Challenge:
Put the stretch of the data from the line containing "Click the delete trash icon in bottom toolbar" through the end of the data into a Markdown table with the columns No. and Entry. Give each line its own numbered row and leave out blank lines.

Data provided:
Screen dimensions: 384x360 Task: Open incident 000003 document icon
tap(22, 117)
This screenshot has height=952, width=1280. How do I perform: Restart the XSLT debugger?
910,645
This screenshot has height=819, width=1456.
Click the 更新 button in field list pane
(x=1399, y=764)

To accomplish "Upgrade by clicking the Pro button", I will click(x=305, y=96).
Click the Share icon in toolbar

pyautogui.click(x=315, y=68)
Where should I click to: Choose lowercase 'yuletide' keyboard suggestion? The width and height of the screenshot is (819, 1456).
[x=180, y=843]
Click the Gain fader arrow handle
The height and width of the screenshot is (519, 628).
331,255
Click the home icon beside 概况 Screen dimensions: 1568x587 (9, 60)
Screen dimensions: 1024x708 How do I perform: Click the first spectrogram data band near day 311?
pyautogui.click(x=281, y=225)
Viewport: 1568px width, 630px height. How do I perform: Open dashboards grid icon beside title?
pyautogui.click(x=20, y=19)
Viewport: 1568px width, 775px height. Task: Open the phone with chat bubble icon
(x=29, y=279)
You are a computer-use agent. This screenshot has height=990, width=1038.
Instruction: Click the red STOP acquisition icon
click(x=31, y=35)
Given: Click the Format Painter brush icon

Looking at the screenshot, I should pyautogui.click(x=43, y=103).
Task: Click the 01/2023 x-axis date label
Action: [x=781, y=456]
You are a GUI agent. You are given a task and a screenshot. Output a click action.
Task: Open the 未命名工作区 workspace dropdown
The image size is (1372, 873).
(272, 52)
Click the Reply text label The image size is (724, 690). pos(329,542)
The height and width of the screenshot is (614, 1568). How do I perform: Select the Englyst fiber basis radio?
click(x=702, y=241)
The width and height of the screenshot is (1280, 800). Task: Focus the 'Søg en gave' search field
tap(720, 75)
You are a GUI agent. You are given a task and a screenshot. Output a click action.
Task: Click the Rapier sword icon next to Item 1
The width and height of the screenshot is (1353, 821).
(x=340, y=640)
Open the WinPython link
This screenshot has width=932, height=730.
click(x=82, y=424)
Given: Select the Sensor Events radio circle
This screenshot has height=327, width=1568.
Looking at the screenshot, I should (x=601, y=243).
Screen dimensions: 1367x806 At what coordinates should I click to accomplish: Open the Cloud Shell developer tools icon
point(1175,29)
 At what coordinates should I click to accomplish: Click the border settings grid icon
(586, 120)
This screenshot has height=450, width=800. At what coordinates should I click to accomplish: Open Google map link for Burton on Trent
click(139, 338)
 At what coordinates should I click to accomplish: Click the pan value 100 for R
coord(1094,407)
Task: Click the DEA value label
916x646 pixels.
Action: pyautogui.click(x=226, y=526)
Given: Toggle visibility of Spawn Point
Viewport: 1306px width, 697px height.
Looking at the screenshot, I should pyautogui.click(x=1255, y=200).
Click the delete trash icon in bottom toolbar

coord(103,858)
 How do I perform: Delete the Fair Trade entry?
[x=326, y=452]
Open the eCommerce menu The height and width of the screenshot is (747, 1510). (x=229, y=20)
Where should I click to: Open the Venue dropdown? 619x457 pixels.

Exercise output:
| No. | Entry |
|---|---|
| 1 | Click the delete trash icon in bottom toolbar |
| 2 | coord(103,858) |
| 3 |  How do I perform: Delete the Fair Trade entry? |
| 4 | [x=326, y=452] |
| 5 | Open the eCommerce menu The height and width of the screenshot is (747, 1510). (x=229, y=20) |
| 6 | Where should I click to: Open the Venue dropdown? 619x457 pixels. |